The TILA or Truth In Lending Act of 2009 dramatically alters the rules that lenders must follow during the application and disclosure process of originating loans. The new rules for the TILA amended disclosure requirements, sets waiting periods and institutes fee disclosure requirements that are even more strict then they have been in the past.
Lenders will not be able to close a loan until 7 business days following the mailing or delivery of the initial disclosures. Also, if the Annual Percentage Rate that has been mailed/delivered changes by more or less than .125% or $100 then the lender is required to re-disclose or provide the borrower with corrected initial disclosures no later than 3 business days prior to the closing. There is a option to waive these waiting periods but you have to prove a valid emergency so it is very likely that will be a vast exception to the rule. Saturday is now included as a “business” day where previously it was not. Sunday is the only non-business day now.

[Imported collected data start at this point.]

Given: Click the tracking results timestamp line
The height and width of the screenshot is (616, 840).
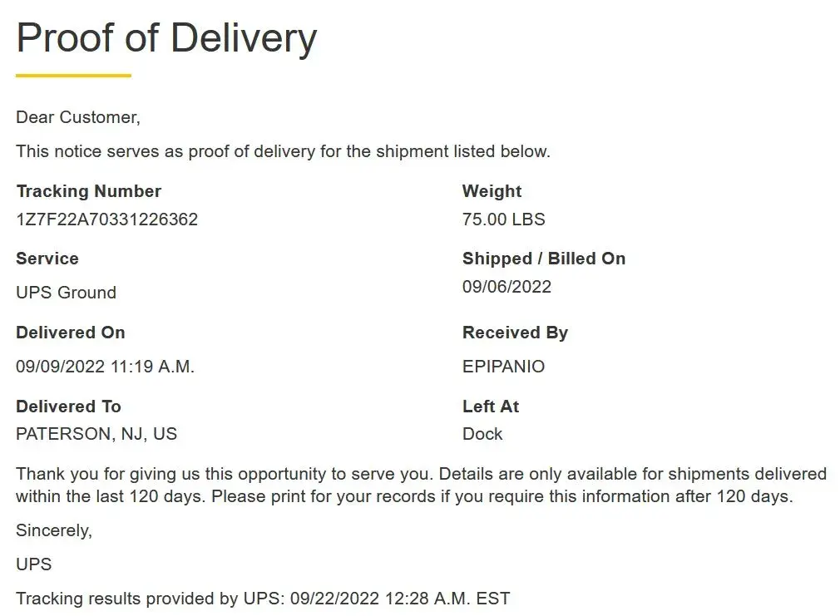Looking at the screenshot, I should (x=263, y=598).
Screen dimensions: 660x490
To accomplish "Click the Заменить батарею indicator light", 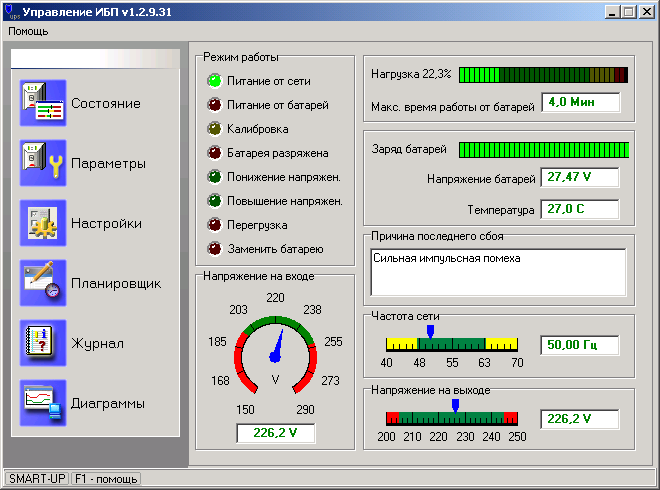I will (x=213, y=249).
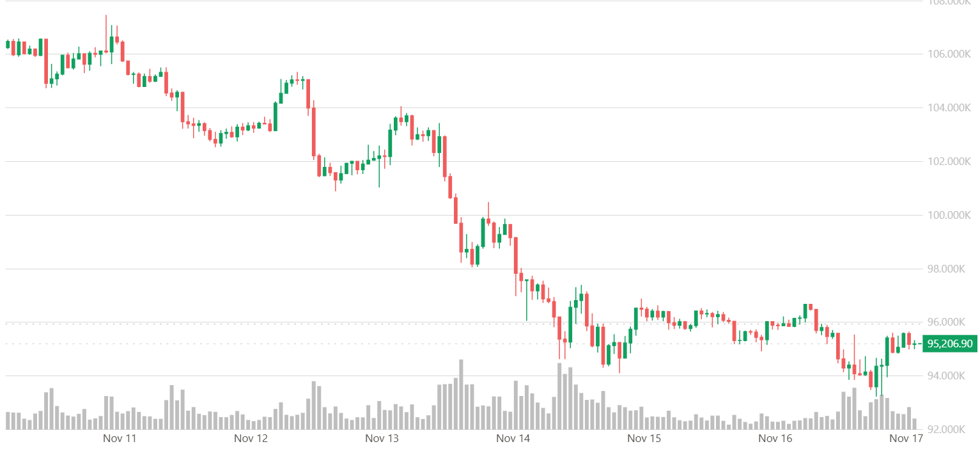The height and width of the screenshot is (451, 980).
Task: Select the Nov 12 date label
Action: click(251, 439)
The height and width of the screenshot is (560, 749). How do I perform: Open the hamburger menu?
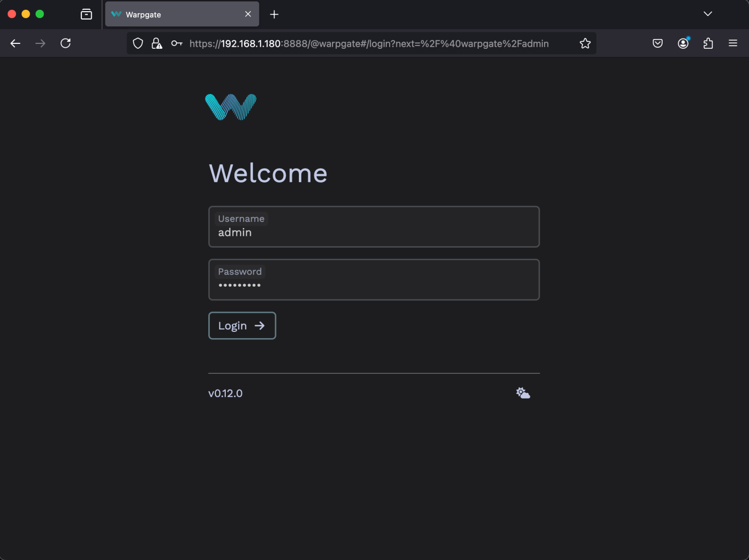coord(733,43)
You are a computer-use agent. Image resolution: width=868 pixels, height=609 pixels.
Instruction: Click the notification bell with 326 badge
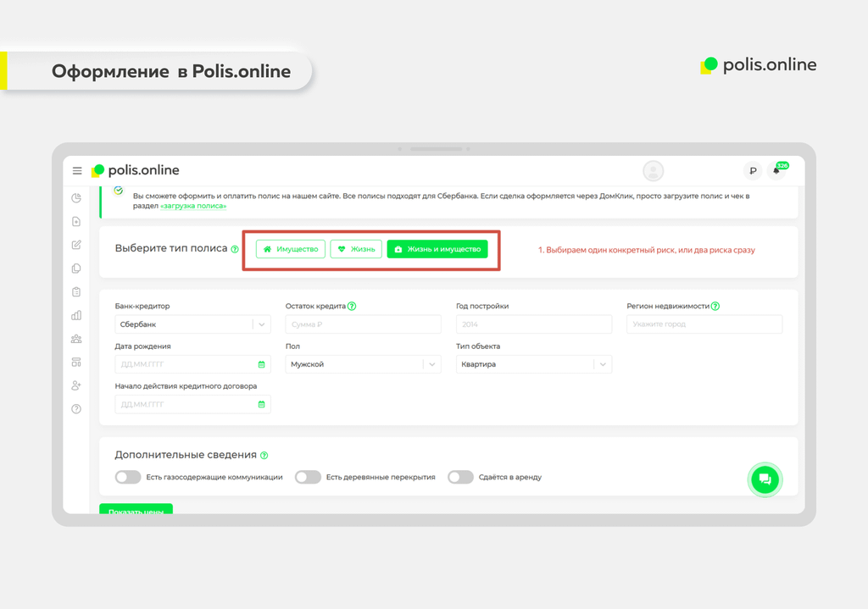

Also lenders will not be able to collect any fees upfront until after the signed TIL is received or after a 3 day waiting period. This has never been an issue because we don’t ever charge upfront fees anyway.
For VA home owners and those who wish to get a new VA loan it will affect you in one way more than anything – waiting. For some reason the Fed believes that apparently loans are being closed too fast and people aren’t able to make decisions in what I feel is a regular amount of time on their refinance. I believe it may also help those persons who maybe aren’t as familiar with the refinance process and become even more educated.